UBMEM - urban energy and mobility modelling for planning
Activity-based urban building and mobility energy modeling for planning of future cities
Project leader: Joakim Widén, Uppsala universitet
PI at KTH: Ulla Mörtberg
Project partners: Uppsala universitet, Högskolan Dalarna, KTH, WSP, Vattenfall R&D, Borlänge Energi, Borlänge kommun, SINTEF (Norge), Eindhoven University of Technology (Netherlands)
Project duration: 2019 – 2021
Keywords: Energi, byggnader, transporter, mobilitet, aktiviteter, stadsplanering, modellering
Project description
To meet targets for energy efficiency and reduction of greenhouse gas emissions, and at the same time handle increasing urbanization and population growth, cities around the world need to find strategies to transform local energy use and supply. There is therfore a need to study the effects of different urban designs, policy measures and technology deployment scenarios on the energy performance of entire cities.
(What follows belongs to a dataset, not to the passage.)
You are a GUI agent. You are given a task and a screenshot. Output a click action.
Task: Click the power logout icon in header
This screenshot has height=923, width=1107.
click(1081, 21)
In this project we use smart digital technologies to collect big data sets of mobility patterns and activities of city inhabitants. These data, along with other spatial data, will then be used to construct an urban modeling framework that can be used to assess and visualize energy and power demand and
greenhouse gas emissions of the building stock and transports in whole cities. The results and demonstrations from the project are intended to be useful in urban planning.
Mobility patterns and urban landscapes
In the study of mobility patterns and urban landscapes, residents’ activity and position data are collected with a mobile app, in order to combine time-use data with space-use data. This will allow detailed analyses of how daily activities and mobility patterns within the city are connected, spatially distributed, and correlate with socio-economic factors (gender, age, income, area of residence) as well as urban design factors that influence mobility, such as location of residential areas, workplaces, urban services and ecosystem services. In this way we will be able to derive models for simulating such spatio-temporal patterns and forecast mobility changes of urban planning alternatives. This will be a useful contribution to urban planning for more sustainable, energy-efficient cities.